> Data for review:
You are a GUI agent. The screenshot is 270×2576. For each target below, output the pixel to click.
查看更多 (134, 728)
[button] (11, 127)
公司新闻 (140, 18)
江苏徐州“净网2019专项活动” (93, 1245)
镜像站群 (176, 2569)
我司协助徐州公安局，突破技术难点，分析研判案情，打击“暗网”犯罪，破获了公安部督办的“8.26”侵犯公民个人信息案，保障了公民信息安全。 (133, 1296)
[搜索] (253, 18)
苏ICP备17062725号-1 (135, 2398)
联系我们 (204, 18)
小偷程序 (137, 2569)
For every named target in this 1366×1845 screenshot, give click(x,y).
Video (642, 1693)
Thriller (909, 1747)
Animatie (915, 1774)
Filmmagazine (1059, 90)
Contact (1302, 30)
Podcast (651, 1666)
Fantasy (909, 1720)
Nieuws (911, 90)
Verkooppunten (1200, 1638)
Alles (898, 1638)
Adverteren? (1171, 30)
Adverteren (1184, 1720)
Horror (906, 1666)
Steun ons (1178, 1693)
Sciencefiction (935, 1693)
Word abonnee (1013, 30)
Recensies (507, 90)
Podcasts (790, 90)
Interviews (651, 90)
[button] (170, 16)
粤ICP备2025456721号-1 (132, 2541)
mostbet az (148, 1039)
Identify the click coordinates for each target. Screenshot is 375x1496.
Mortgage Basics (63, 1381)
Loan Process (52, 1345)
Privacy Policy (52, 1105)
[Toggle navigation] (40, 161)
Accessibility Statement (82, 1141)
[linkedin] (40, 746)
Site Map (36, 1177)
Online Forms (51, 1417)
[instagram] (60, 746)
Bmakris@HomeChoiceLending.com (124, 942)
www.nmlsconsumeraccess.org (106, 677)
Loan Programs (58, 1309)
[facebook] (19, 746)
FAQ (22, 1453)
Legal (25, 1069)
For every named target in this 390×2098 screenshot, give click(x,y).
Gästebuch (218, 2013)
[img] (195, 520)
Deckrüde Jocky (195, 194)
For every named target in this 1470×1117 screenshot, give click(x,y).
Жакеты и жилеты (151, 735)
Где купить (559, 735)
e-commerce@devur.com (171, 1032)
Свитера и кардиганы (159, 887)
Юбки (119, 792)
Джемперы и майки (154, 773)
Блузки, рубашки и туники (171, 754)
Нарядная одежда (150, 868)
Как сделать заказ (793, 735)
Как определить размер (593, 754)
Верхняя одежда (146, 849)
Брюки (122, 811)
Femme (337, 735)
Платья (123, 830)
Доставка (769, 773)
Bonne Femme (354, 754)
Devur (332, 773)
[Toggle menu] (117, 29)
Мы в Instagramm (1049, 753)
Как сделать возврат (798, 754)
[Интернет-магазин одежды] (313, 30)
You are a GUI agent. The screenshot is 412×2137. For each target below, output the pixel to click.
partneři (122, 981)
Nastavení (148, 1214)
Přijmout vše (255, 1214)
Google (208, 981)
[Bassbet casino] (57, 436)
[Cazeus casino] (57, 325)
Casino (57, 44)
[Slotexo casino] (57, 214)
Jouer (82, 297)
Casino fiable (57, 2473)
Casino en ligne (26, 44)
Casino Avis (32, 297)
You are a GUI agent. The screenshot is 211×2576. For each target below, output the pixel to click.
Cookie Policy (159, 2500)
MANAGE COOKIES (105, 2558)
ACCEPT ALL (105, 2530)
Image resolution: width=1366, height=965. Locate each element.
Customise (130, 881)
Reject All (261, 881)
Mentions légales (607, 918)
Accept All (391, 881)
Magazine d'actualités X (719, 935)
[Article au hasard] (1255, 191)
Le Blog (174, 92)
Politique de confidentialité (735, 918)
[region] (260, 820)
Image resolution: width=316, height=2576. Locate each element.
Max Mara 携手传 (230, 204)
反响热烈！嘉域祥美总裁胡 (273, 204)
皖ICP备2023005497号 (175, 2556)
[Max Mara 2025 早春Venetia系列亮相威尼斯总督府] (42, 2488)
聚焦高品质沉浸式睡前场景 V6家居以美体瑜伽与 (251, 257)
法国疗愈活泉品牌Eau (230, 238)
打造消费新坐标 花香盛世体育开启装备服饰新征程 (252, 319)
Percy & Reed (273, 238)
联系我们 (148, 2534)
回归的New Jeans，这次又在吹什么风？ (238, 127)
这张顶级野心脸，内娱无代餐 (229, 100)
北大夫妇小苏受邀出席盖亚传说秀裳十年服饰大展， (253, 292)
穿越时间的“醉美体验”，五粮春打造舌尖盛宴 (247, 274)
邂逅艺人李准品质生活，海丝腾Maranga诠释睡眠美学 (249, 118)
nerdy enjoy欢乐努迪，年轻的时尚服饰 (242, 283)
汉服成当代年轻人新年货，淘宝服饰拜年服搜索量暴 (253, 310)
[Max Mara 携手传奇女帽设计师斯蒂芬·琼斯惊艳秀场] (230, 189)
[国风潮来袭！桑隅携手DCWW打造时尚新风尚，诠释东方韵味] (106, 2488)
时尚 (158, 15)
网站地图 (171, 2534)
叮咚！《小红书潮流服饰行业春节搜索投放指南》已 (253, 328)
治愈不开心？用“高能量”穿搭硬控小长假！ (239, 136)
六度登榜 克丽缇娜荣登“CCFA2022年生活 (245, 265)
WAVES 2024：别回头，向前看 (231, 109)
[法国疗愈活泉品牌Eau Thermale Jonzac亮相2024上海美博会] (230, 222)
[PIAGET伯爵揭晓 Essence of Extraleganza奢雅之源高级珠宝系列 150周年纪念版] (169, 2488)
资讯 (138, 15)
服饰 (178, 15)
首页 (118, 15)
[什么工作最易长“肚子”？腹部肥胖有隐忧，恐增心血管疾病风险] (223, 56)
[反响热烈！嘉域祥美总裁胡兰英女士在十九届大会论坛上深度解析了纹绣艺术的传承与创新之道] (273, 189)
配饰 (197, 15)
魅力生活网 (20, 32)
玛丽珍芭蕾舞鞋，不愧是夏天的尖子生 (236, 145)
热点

> Problem requirements: Write out the lines of the entries, word for word, from the first through the one containing "mostbet az (148, 1039)", and stop at that line.

> Answer section:
You are a GUI agent. The screenshot is 270×2576. For each target below, output the pixel to click.
查看更多 (134, 728)
[button] (11, 127)
公司新闻 (140, 18)
江苏徐州“净网2019专项活动” (93, 1245)
镜像站群 (176, 2569)
我司协助徐州公安局，突破技术难点，分析研判案情，打击“暗网”犯罪，破获了公安部督办的“8.26”侵犯公民个人信息案，保障了公民信息安全。 (133, 1296)
[搜索] (253, 18)
苏ICP备17062725号-1 (135, 2398)
联系我们 (204, 18)
小偷程序 (137, 2569)
For every named target in this 1366×1845 screenshot, give click(x,y).
Video (642, 1693)
Thriller (909, 1747)
Animatie (915, 1774)
Filmmagazine (1059, 90)
Contact (1302, 30)
Podcast (651, 1666)
Fantasy (909, 1720)
Nieuws (911, 90)
Verkooppunten (1200, 1638)
Alles (898, 1638)
Adverteren? (1171, 30)
Adverteren (1184, 1720)
Horror (906, 1666)
Steun ons (1178, 1693)
Sciencefiction (935, 1693)
Word abonnee (1013, 30)
Recensies (507, 90)
Podcasts (790, 90)
Interviews (651, 90)
[button] (170, 16)
粤ICP备2025456721号-1 (132, 2541)
mostbet az (148, 1039)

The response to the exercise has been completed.